Passage provided:
══════

A's director of scouting Eric Kubota said as much after the draft wrapped up.

"He's a big, physical college right-hander," Kubota said. "We've seen him up to 97 (mph). He's got a very good breaking ball, but his got some delivery issues that we think can be worked out."

Assuming Criswell, a junior, does in fact signed with Oakland, his exit from the Wolverines’ orbit will have been one to remember.

He organized a non-traditional graduation ceremony for two of his senior buddies who'd been denied the traditional ceremony with the COVID-19 pandemic shutting school down.

According to the Detroit Free Press, Criswell lured teammates Joe Pace and Matt Schmidt to his place in Ann Arbor with the lure of dinner.

“It was like, `I’m gonna make a bunch of food,’” Criswell told the Free Press. “Everybody says yes to free food.”

When they arrive, there was, in fact, free food. Criswell made some pasta. But there was much more. There were friends. There was a congratulatory banner. Criswell had rummaged up some caps and gowns for Pace and Schmidt to wear.

══════

Recorded data:
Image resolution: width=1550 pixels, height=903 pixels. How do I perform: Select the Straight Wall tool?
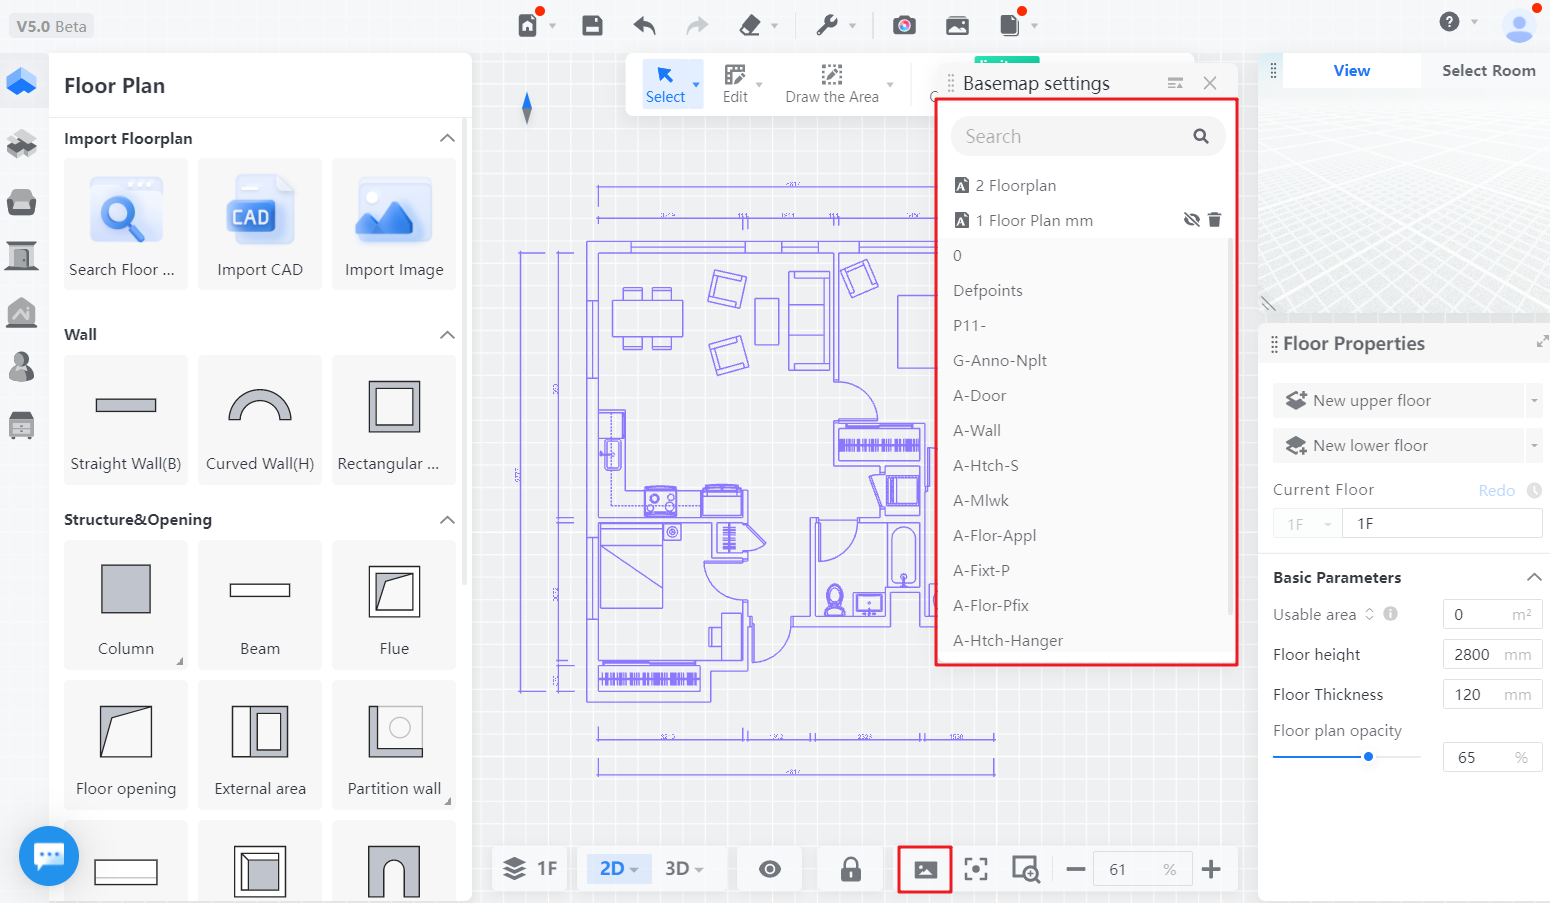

══════

Work task A: Repeat the stretch from "Assuming Criswell, a" through "shutting school down." in the passage about Criswell, word for word.
Work task B:
Answer these questions using the passage about Criswell:
(i) What top pitch speed does Kubota say the team has seen from Criswell?
(ii) Which two teammates did Criswell lure to his place in Ann Arbor?
(iii) What dish did Criswell make for them?
Work task C: Resume the passage about Criswell's graduation ceremony for his teammates, picking up after its final sentence.

Result A:
Assuming Criswell, a junior, does in fact signed with Oakland, his exit from the Wolverines’ orbit will have been one to remember.

He organized a non-traditional graduation ceremony for two of his senior buddies who'd been denied the traditional ceremony with the COVID-19 pandemic shutting school down.

Result B:
(i) 97 mph
(ii) Joe Pace and Matt Schmidt
(iii) Pasta

Result C:
After dinner, things picked up.

“We quickly cleaned everything up,” he said. “Moved our big table out onto the porch. We set up all the chairs in our dining room.”

Then came the playing of “Pomp and Circumstance.” Criswell, acting as master of ceremonies, called their names and handed out fake diplomas. Jimmy Kerr, who payed at Michigan and who was drafted by the Tigers, gave the commencement address.

How could the A’s not want a guy who would organizing that to join their organization?

Oh, he can throw a baseball, too.

The overall 53rd-ranked player on the Baseball America draft board, Criswell was described by Vanderbilt head coach Tim Corbin as having a “bull” mentality.

Criswell, who’d started all year, came out of the Michigan bullpen in the NCAA tournament to eliminate Vanderbilt with five innings of scoreless relief. That got the Wolverines into the title game of the 2019 tournament.

An over-the-top thrower, Criswell has some velocity in his game throwing a 94-97 mph fastball in addition to a slider and a changeup.

He had a 2.23 ERA as a freshman when he was pitching in relief. After moving to the rotation in his second year, Criswell wound up with a 7-1 record and a 2.72 ERA.

Not all the scouting services were as high on Criswell as was Baseball America and the A’s. He was the 58th-ranked player available according to MLB Pipeline, No. 93 by ESPN and No. 142 by Fangraphs.

The A’s first pick in the draft came Wednesday evening when they used the 26th pick in the draft to select high school catcher Tyler Soderstrom.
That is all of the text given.